Sessions with a cognitive behavioural therapist offered her healthier ways to manage her stress and anxiety.
Every day that month she was loaded up with so much information that she was too tired to resist all the parts she didn’t think applied to her.
Five weeks later, she still didn’t like Peggy, but she trusted her. Peggy wanted her to ‘get well’.
Even though Cara still didn’t really believe that she wasn’t ‘well’.
SEVENTY-TWO
Nell necked a triple espresso in the silent kitchen. No one else was up, not even Jessie.
Outside, grapefruit-coloured mist hung, like gauze, in the air. The sun, barely risen, was just starting to warm the land. Ferdia, in a pair of cargos and a crumpled shirt missing half its buttons, was waiting by the car. ‘All right?’
‘Yep.’
‘Music on?’
‘Too early.’
For about forty minutes, the roads stayed empty. Nell leant against her window, stunned by so much beauty, watching the fuzzy edges of the world burn away in the heat of the sun.
Without much warning, they reached the surprisingly horrible outskirts of Florence. Traffic slowed almost to a standstill.
‘Don’t worry,’ Ferdia said, the first words either had spoken. ‘We’ll be there in time.’
‘Okay.’ Maybe they would. What could she do anyway?
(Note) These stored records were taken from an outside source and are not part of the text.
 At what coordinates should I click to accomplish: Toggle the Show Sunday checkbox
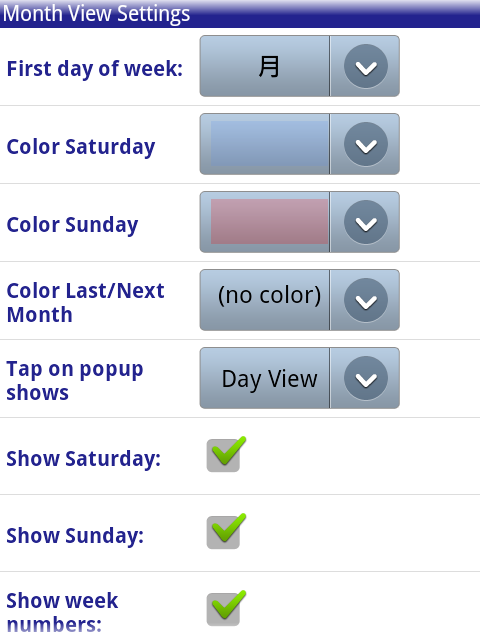(x=226, y=531)
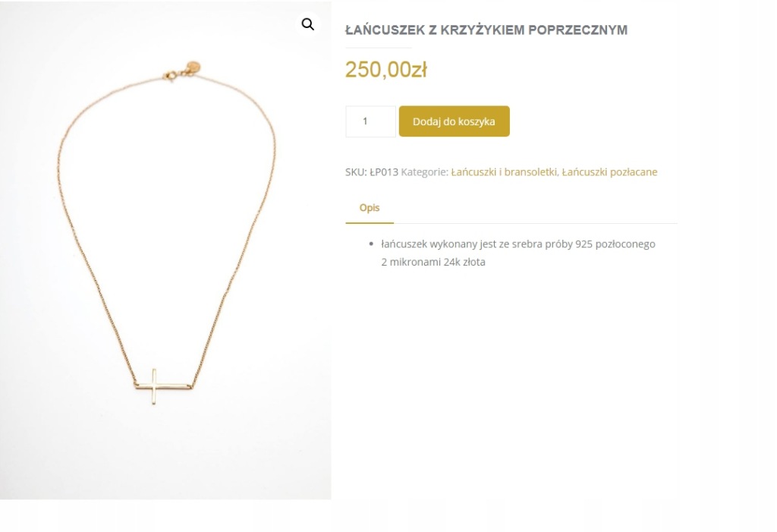This screenshot has width=777, height=532.
Task: Select the Opis tab
Action: [x=370, y=208]
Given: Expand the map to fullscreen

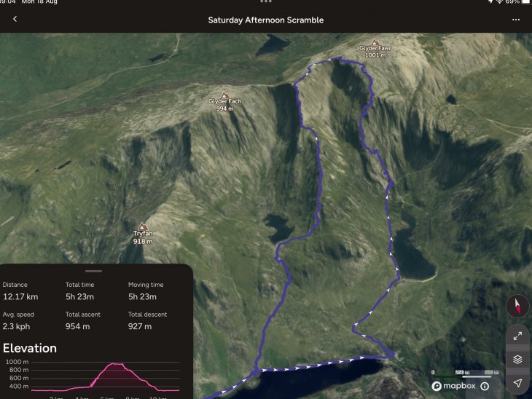Looking at the screenshot, I should (517, 336).
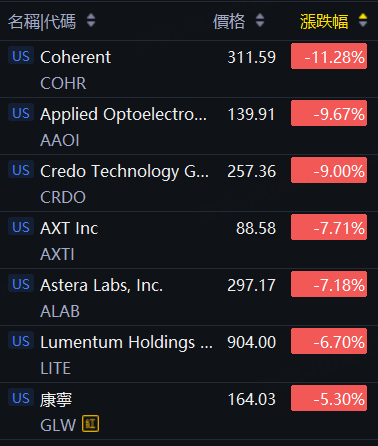The width and height of the screenshot is (378, 446).
Task: Click the -5.30% change badge for GLW
Action: click(x=329, y=398)
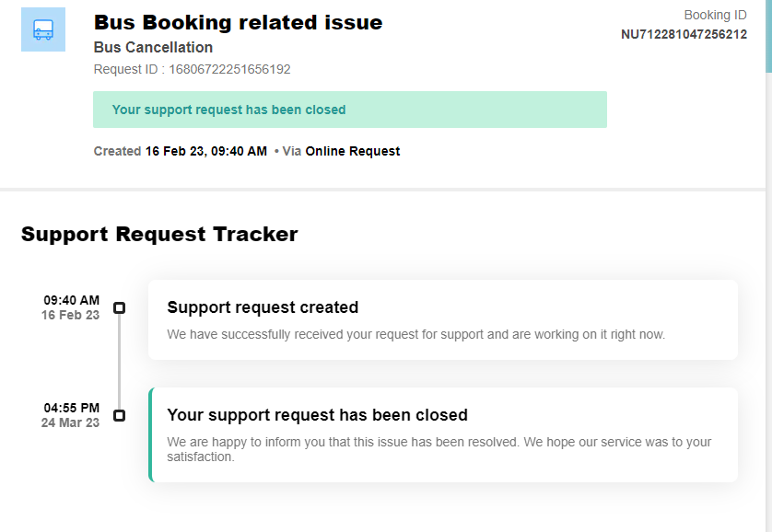Click the "Online Request" text
The image size is (772, 532).
(x=353, y=151)
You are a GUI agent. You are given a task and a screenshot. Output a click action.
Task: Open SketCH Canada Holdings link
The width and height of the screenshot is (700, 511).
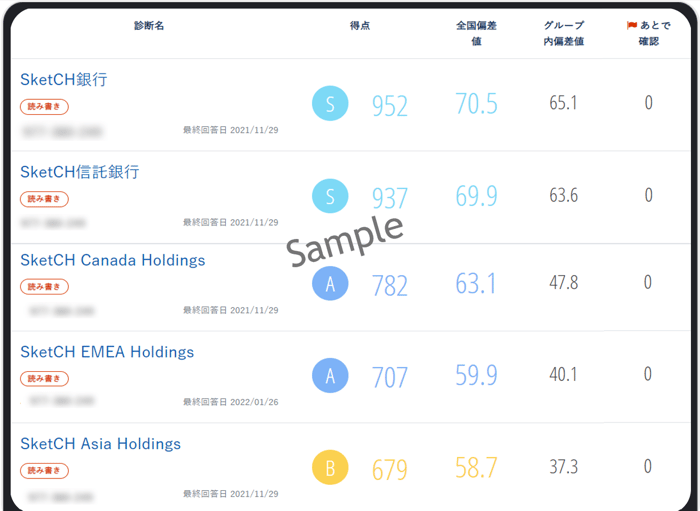(112, 260)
‘When we get to the gallery,’ he said, ‘we start at the top floor – it’s where all the best stuff is – then work our way down. Okay?’
She smiled. He’d obviously read TripAdvisor too.
‘Every time you see a Ladies, use it. They’re few and far between.’
‘What if I don’t need to go?’
He flashed a grin. ‘Try anyway. We can’t bring food or drink in. I’ve got protein bars we should eat before we start.’
‘You’ve done your research.’
‘Up all night, making the most of my high-quality Wi-Fi.’
As they advanced on the centre of Florence, winding though ever-narrowing streets, the traffic was a snarly, beepy nightmare. Every centimetre of road space was aggressively contested. Ferdia was doing his best to hide his anxiety but his face was white and his hands on the steering wheel were so tense she thought his bones might break the skin.